Next, try to build the program without changing it. Some packages will have a CONFIGUR.BAT
file; if so, run it first. If there is a MAKE.BAT
file, run it; if not, look for
a file named MAKEFILE.DJ
or MAKEFILE.DJG
; sometimes these will be in a subdirectory called dos/
, or msdos/
, or pc/.
If there is such
a file, then type, e.g., make -f makefile.djg, if not, just say make and see what happens. (The reason for an apparent lack of a standard here is that different packages were
ported to DJGPP by different people, as best as they saw fit.) After you've successfully built the program, make your fixes and build the program the same way you did before.

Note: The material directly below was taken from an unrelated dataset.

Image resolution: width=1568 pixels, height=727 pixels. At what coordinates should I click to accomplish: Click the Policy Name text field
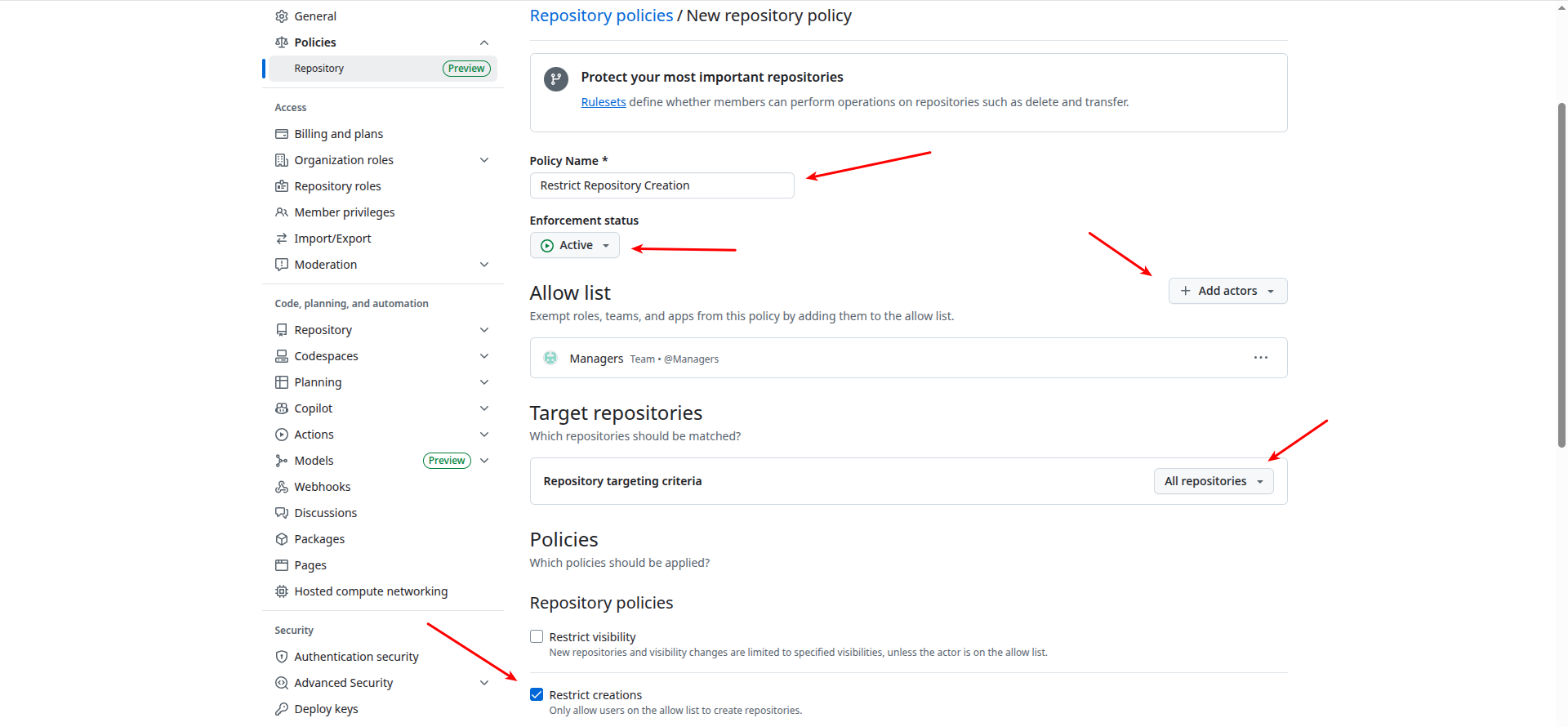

Note that generally to build these programs, you must have the GNU Make program, and some makefiles require that you
install additional utilities, like Sed ftp.simtel.net/pub/simtelnet/gnu/djgpp/sed118b.zip. Sometimes the makefiles won't even run under COMMAND.COM
(they require a
smarter shell). In that case, either get a better shell, or convert the makefile to be runnable by COMMAND, or do the required steps manually. If the Makefile is too complex for you
and you can't figure out what are the necessary commands, invoke make with -n switch and see what it would have done.
If your machine lacks floating-point hardware (like a 386 without a 387, or a 486SX), then you should know that current versions of GNU Sed and GNU Make issue floating point instructions, so you will have to make provisions for loading an emulator, see above, FP Emulation. The port of Make 3.75 and later can be built so that it doesn't issue FP instructions, but you will have to get the sources and recompile Make first, as the stock version wasn't configured in that way.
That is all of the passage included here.